Alex decided to streamline to selling logos only as his only product offering. The business success is in the process of selling logos only. He built and taught his staff a 5-point process system that allows the staff sell and develop a logo without involving him in the process. This totally revolutionizes his business. Because of the new business structure, his involvement in the business operation drastically reduces and thus allowing him to grow the business by looking for ways to better improve the system and also make the business sellable.
In the end, he is able to sell his business but our lesson from it isn’t just to sell businesses but to build business that can scale and be sold.
How does this affect you as a fashion business owner?
From time immemorial, you have been taught that people give clothes to their tailors but think about this: there are thousands of high end and mid-range brands that even though they have an identifiable CEO, clients and customers do not need to interact with the CEO to have the best quality delivered.
What do they do differently? They build to sell.
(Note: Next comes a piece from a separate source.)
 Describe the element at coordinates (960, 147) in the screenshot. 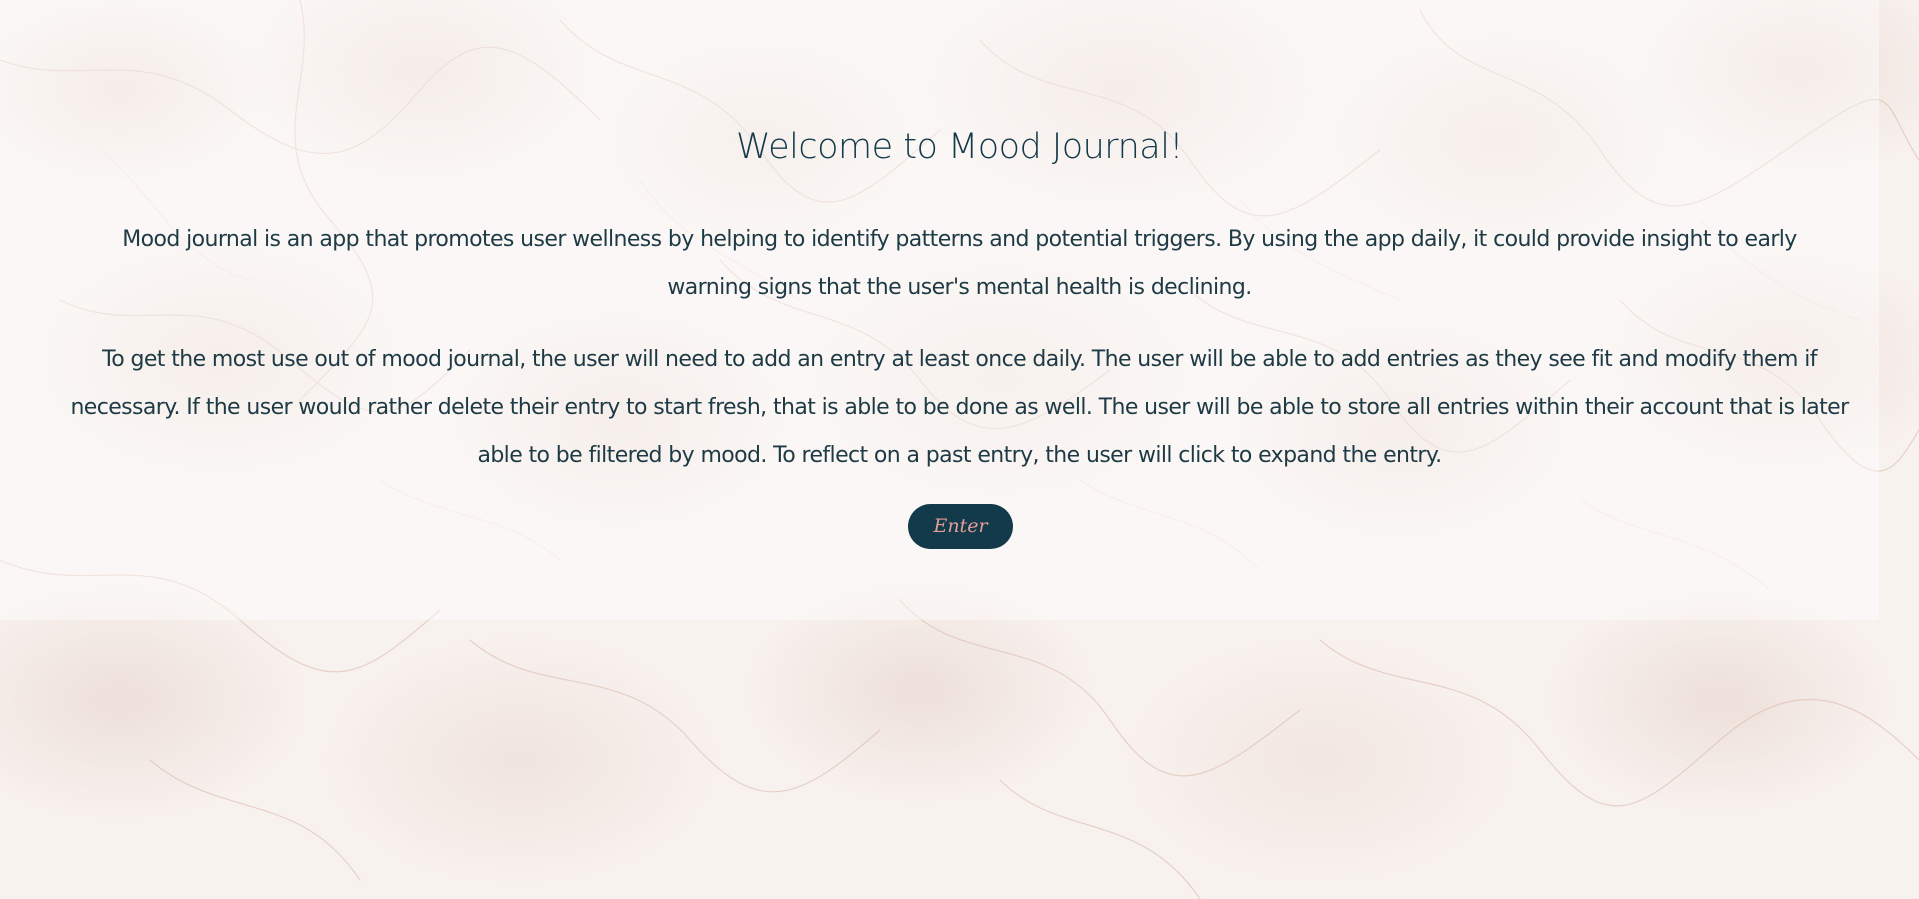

As we step into 2025, evaluate your business to identify redundancies and your best-selling service/product. Create a process that turns your best-selling service into a product that requires very little of your input before the product is delivered excellently. Hire people who can sell that service as a product. Empower your team to deliver the product with very little of your input. Write down how much you want to sell your business and how you want to arrive at that figure (you’ll need an accountant for that). Be discipled with the process.
You will need to understand that it will be tough at first but it is going to be worth it.
I will be hiring a full-time process-driven office manager to work as a customer success agent to ease the flow of work management. This will reduce the amount of in-person work I do and allow me focus on figuring out how to sell House of FAAW. What step will you be taking to implement the lesson from this book?